Cholesterol Drugs Are Overprescribed

Statins are a multibillion-dollar industry, yet their benefit is largely limited to people who already have heart disease. For people without established cardiovascular disease—and for many over age 65—the reduction in heart attacks is small and life expectancy is essentially unchanged. Diet, exercise, and lifestyle changes consistently outperform drug-only strategies for prevention.

2. Cholesterol Is Not the Whole Story

Inflammation matters. C-reactive protein (CRP) is often a stronger predictor of heart disease than cholesterol alone—especially when LDL is elevated. CRP is heavily influenced by diet, sugar intake, and metabolic health.

3. Statins Have Real, Sometimes Serious Side Effects

Muscle pain is common and can limit exercise—the very thing heart patients need. In rare but serious cases, statins can cause rhabdomyolysis, liver injury, kidney failure, and possibly neurological effects. Any new muscle pain should be reported immediately.

4. Statins Deplete Coenzyme Q10

Statins block the production of coenzyme Q10, a molecule essential for cellular energy—especially in muscle and heart tissue. Low CoQ10 levels are strongly associated with heart failure, and supplementation has been shown to improve symptoms in many patients. The heart is muscle. Long-term depletion matters.

5. Pain Medication Masks Problems—it Doesn’t Fix Them

NSAIDs reduce pain but do not promote healing. Long-term use can worsen cartilage loss, irritate the gut, increase oxidative stress, and raise cardiovascular risk. They have a role—but should never be mistaken for a solution.

6. Chronic Pain Responds Best to Anti-Inflammatory Living

Foundational strategies include:

  • Eliminating trans fats and refined sugar

  • Avoiding ultra-processed foods

  • Eating colorful fruits and vegetables

  • Using omega-3 fatty acids

  • Addressing biomechanics with physical therapy, chiropractic care, or acupuncture
    Pain improves when inflammation is reduced—not merely numbed.

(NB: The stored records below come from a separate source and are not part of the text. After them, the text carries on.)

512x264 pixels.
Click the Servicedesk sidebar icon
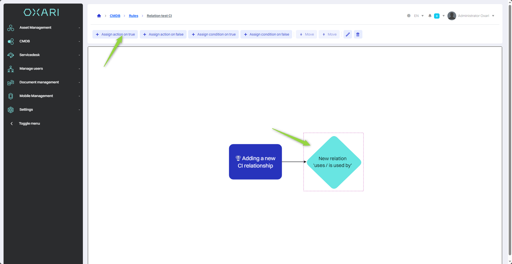click(11, 55)
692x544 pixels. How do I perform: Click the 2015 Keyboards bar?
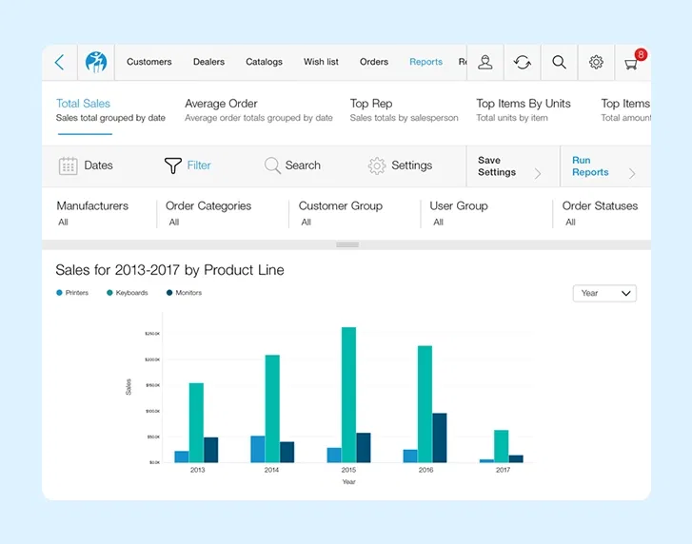(348, 394)
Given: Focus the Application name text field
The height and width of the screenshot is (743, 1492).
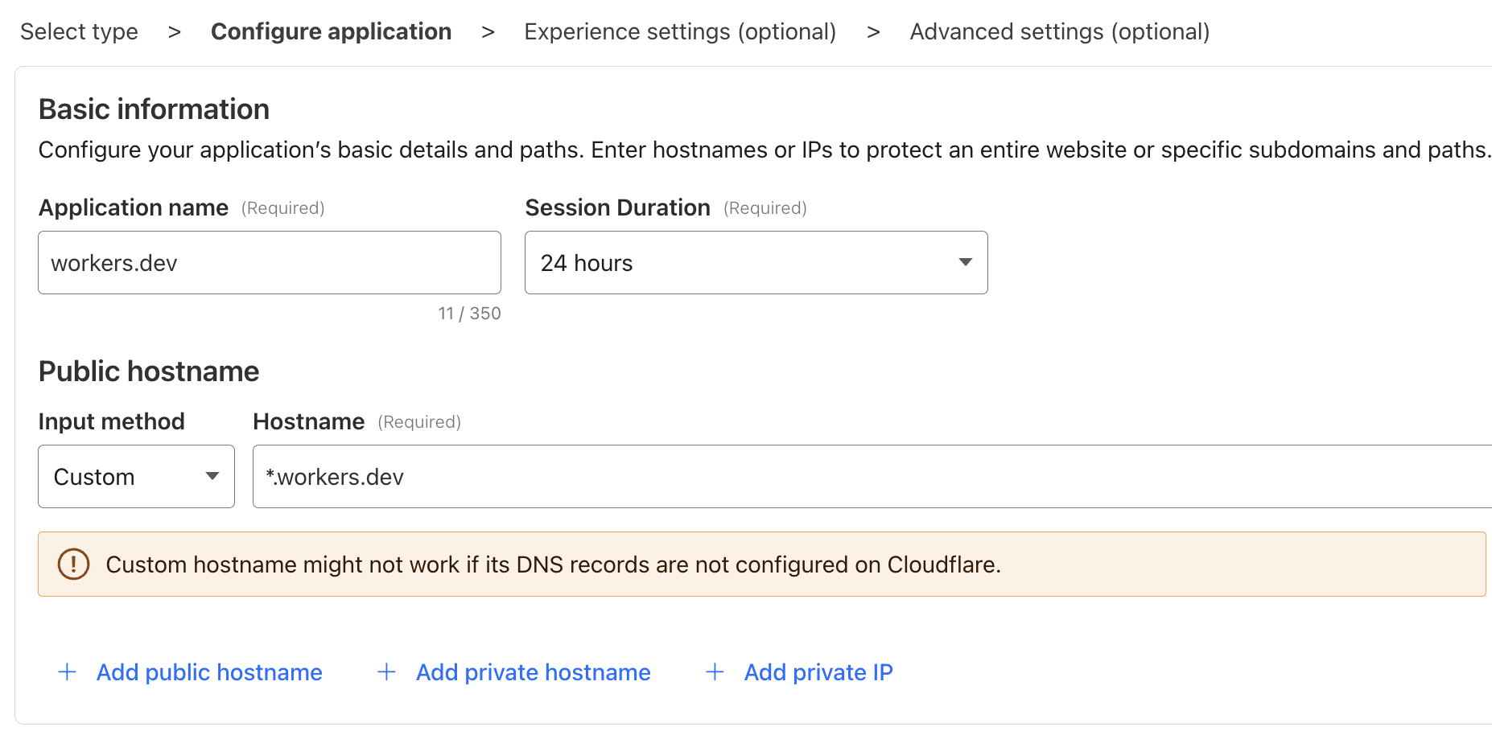Looking at the screenshot, I should point(269,263).
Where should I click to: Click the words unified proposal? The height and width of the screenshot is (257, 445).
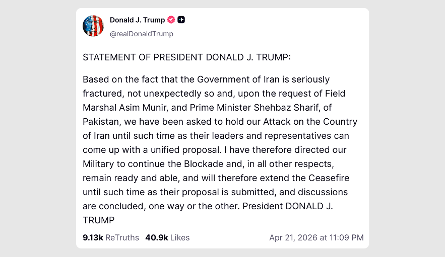coord(187,150)
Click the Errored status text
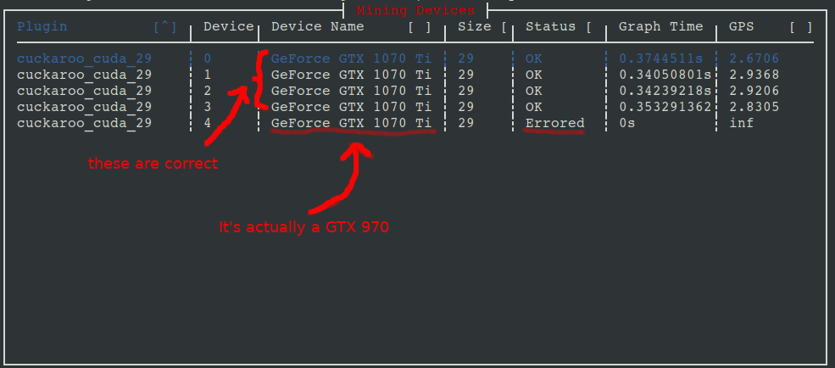This screenshot has width=835, height=368. [x=555, y=123]
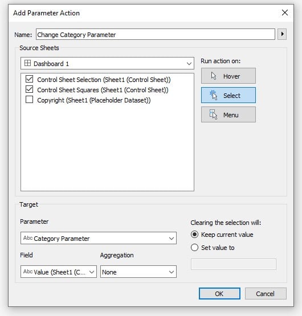This screenshot has height=316, width=302.
Task: Confirm with the OK button
Action: click(x=219, y=293)
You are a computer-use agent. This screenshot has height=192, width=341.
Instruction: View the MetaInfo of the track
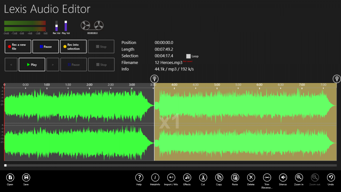tap(155, 178)
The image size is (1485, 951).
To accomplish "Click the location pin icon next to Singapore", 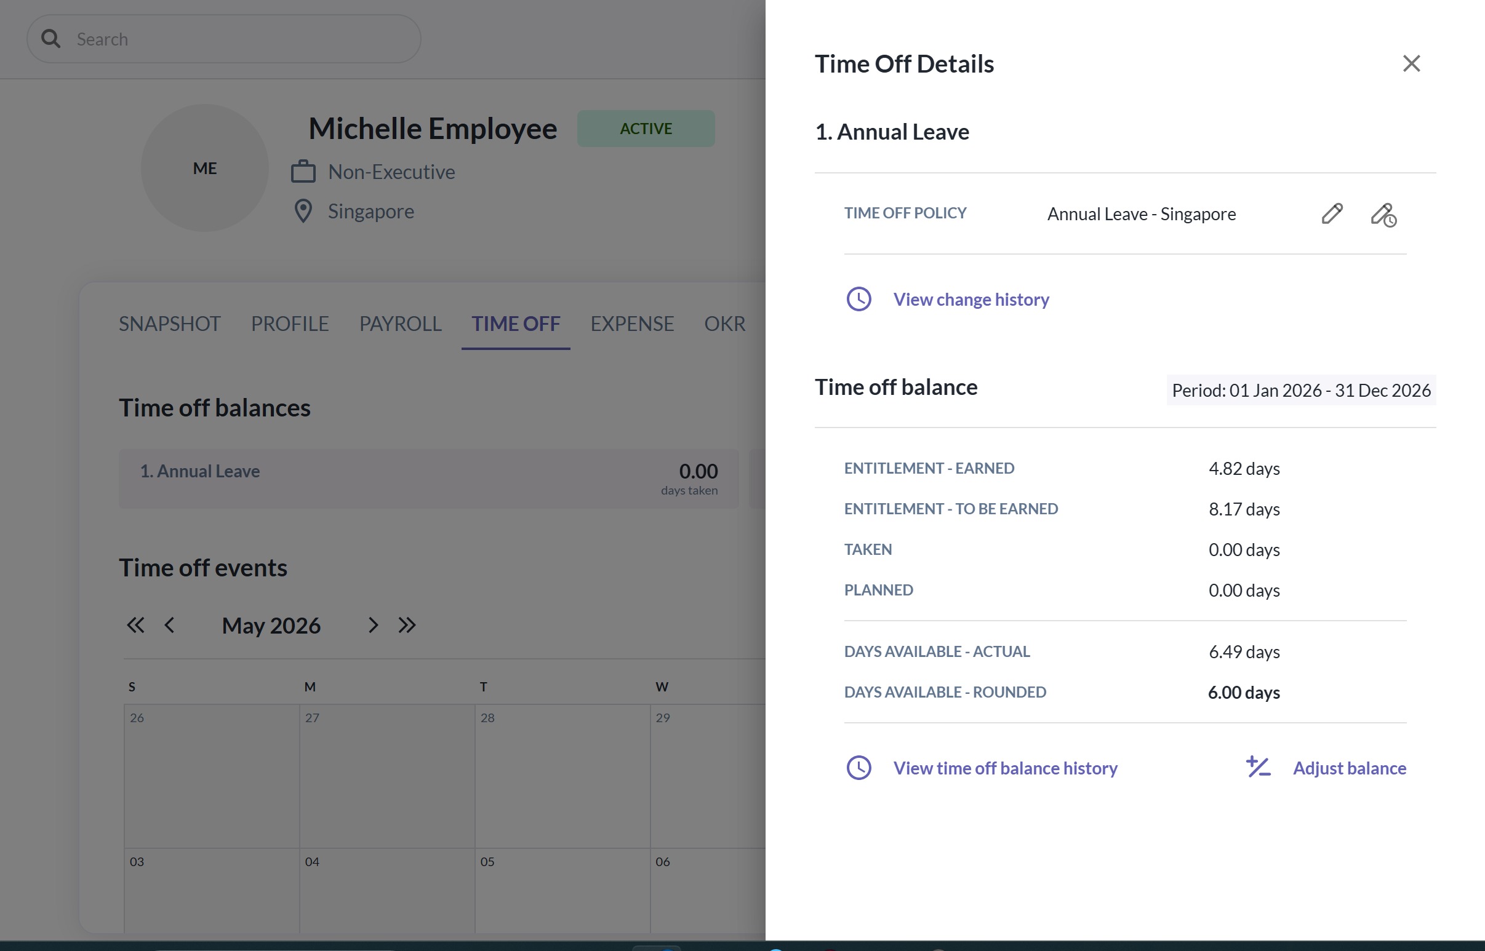I will (x=303, y=211).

7. Insulin Resistance Drives Many Chronic Diseases

High insulin contributes to obesity, hypertension, high triglycerides, diabetes, inflammation, depression, and heart disease.
Common symptoms include fatigue, brain fog, sugar cravings, abdominal weight gain, and post-meal crashes.

Key strategies:

  • Low-glycemic eating

  • Three meals per day

  • Eliminating snacking

  • Regular exercise
    You cannot lose fat while insulin remains elevated.

8. Antibiotics Are Life-Saving—and Overused

Antibiotics do not treat viral infections and are often prescribed anyway. Repeated use disrupts gut flora, promotes yeast overgrowth, weakens immunity, and increases allergy risk.
After antibiotics, probiotics for at least 60 days and sugar avoidance are essential.

9. Sleep Drugs Offer Little Benefit—Nutrition Often Helps More

Modern sleep medications shorten sleep onset by minutes, not hours, at enormous cost.
Sleep depends on neurotransmitters produced through energy metabolism. Deficiencies in B vitamins and magnesium commonly cause insomnia, anxiety, and nighttime awakening—especially thiamine deficiency.

10. Symptoms Are Often Drug Side Effects

Prescription medications—properly prescribed and taken—are a leading cause of death. New symptoms frequently result from existing drugs, leading to prescription cascades. Any new symptom after starting a medication deserves scrutiny.


Final Thought

The system excels at managing disease, not preventing it. Understanding nutrition, inflammation, metabolism, and drug side effects allows patients to participate intelligently in their care—and avoid becoming permanent customers.